Task instructions —
Once the line containing "This screenshot has height=586, width=998." has been copied, stop; copy every line before it exactly, beginning with the first line of the material below.
------------------------------------------------
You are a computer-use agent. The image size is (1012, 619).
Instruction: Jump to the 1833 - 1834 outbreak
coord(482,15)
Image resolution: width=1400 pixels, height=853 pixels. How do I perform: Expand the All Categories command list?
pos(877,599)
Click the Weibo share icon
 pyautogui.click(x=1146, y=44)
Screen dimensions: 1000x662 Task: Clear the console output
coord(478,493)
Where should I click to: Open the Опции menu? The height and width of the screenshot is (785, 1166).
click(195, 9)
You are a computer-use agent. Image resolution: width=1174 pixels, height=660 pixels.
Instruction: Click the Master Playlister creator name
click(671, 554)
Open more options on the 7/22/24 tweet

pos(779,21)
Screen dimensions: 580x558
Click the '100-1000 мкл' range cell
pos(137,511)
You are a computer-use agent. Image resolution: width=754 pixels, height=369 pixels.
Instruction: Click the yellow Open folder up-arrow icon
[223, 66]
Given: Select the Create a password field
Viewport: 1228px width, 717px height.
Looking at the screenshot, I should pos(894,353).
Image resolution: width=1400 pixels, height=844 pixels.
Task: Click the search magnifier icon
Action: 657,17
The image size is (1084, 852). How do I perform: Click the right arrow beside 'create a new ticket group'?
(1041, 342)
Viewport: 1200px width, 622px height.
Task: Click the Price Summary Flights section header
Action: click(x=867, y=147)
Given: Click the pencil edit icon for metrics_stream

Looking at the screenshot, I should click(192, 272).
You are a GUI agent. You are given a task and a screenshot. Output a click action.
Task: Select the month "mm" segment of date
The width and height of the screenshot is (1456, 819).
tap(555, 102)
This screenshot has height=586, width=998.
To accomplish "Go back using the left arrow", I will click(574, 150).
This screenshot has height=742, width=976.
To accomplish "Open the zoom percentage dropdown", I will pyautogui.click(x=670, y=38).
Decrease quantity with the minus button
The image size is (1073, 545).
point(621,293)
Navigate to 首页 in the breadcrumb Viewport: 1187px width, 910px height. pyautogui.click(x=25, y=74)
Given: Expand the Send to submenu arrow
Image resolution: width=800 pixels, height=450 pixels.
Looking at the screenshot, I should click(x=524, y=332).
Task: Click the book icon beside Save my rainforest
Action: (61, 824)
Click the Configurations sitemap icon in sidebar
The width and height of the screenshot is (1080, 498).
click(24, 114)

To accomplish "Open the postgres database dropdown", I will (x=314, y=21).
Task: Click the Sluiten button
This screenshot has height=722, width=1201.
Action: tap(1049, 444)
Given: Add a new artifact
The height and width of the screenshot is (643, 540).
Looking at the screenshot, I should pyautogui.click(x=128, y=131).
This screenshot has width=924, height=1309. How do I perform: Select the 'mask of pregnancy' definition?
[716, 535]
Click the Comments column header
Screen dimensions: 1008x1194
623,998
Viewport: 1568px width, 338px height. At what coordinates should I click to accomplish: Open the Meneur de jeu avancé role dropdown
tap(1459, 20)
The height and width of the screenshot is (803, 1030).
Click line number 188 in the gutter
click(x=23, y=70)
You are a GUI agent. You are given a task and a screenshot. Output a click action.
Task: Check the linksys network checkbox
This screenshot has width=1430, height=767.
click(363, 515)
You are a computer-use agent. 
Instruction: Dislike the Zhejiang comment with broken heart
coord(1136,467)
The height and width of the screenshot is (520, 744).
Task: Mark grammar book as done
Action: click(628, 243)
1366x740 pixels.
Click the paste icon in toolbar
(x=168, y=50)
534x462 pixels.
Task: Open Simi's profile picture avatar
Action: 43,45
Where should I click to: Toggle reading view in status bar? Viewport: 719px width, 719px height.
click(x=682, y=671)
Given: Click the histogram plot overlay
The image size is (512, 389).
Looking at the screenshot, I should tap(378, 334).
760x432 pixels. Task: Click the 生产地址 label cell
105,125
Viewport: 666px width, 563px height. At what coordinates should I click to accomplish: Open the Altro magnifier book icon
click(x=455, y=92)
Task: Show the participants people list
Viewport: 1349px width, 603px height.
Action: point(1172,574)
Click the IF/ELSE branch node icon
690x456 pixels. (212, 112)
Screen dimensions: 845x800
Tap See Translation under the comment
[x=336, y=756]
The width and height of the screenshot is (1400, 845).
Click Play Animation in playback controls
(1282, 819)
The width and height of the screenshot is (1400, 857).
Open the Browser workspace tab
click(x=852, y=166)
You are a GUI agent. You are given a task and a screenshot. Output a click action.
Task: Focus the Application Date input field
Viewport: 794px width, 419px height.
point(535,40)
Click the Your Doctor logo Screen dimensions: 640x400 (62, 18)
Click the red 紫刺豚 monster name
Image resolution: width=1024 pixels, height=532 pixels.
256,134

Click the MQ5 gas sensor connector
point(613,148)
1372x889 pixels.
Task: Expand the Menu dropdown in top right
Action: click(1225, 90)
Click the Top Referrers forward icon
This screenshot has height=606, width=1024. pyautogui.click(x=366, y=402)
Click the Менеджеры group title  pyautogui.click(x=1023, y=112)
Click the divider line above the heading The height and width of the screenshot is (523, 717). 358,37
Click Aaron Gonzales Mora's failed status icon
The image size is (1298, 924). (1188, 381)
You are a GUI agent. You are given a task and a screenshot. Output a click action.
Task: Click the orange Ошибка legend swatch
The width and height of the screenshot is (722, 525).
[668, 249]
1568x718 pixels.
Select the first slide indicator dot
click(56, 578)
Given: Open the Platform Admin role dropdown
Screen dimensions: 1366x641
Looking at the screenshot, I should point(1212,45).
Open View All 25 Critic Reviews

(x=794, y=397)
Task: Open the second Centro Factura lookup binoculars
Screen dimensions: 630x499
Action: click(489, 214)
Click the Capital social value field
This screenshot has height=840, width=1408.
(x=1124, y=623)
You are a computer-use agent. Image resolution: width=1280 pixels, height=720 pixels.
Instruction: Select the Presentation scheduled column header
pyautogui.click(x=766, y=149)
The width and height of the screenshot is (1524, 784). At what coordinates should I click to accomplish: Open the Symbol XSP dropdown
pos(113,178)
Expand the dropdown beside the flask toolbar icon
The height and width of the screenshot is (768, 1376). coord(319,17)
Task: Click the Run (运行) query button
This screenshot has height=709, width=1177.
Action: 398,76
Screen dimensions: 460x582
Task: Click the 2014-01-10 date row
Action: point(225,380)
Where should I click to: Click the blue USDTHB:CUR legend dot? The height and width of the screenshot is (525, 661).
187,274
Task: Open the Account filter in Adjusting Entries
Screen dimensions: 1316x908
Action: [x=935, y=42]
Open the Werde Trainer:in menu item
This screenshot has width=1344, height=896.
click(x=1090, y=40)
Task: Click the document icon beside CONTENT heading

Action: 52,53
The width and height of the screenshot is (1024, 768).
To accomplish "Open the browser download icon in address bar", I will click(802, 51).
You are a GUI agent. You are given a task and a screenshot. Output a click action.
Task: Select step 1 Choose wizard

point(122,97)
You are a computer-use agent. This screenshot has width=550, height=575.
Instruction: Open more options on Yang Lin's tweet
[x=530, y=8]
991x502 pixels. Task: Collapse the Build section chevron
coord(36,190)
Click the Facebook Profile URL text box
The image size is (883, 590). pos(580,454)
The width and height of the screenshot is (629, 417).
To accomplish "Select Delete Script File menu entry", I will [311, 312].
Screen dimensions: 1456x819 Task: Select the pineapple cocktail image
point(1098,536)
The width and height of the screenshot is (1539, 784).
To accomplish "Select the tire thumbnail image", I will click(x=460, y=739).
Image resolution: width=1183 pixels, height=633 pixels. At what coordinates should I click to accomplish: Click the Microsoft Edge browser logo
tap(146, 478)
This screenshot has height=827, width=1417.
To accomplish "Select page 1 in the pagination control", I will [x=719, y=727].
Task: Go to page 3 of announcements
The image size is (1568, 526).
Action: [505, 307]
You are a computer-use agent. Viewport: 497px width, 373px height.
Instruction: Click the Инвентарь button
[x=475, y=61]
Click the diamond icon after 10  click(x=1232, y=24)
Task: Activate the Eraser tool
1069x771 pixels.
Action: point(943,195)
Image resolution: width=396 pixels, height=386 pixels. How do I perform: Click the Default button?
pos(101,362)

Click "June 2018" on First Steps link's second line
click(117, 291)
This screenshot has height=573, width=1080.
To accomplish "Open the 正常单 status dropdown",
------------------------------------------------
Response area —
You are a computer-use agent. The image size is (1012, 619).
Instruction: Jump to the 1833 - 1834 outbreak
coord(482,15)
Image resolution: width=1400 pixels, height=853 pixels. How do I perform: Expand the All Categories command list?
pos(877,599)
Click the Weibo share icon
 pyautogui.click(x=1146, y=44)
Screen dimensions: 1000x662 Task: Clear the console output
coord(478,493)
Where should I click to: Open the Опции menu? The height and width of the screenshot is (785, 1166).
click(195, 9)
You are a computer-use agent. Image resolution: width=1174 pixels, height=660 pixels.
Instruction: Click the Master Playlister creator name
click(671, 554)
Open more options on the 7/22/24 tweet

pos(779,21)
Screen dimensions: 580x558
Click the '100-1000 мкл' range cell
pos(137,511)
You are a computer-use agent. Image resolution: width=754 pixels, height=369 pixels.
Instruction: Click the yellow Open folder up-arrow icon
[223, 66]
Given: Select the Create a password field
Viewport: 1228px width, 717px height.
Looking at the screenshot, I should pos(894,353).
Image resolution: width=1400 pixels, height=844 pixels.
Task: Click the search magnifier icon
Action: 657,17
The image size is (1084, 852). How do I perform: Click the right arrow beside 'create a new ticket group'?
(1041, 342)
Viewport: 1200px width, 622px height.
Task: Click the Price Summary Flights section header
Action: click(x=867, y=147)
Given: Click the pencil edit icon for metrics_stream

Looking at the screenshot, I should click(192, 272).
You are a GUI agent. You are given a task and a screenshot. Output a click action.
Task: Select the month "mm" segment of date
The width and height of the screenshot is (1456, 819).
tap(555, 102)
This screenshot has height=586, width=998.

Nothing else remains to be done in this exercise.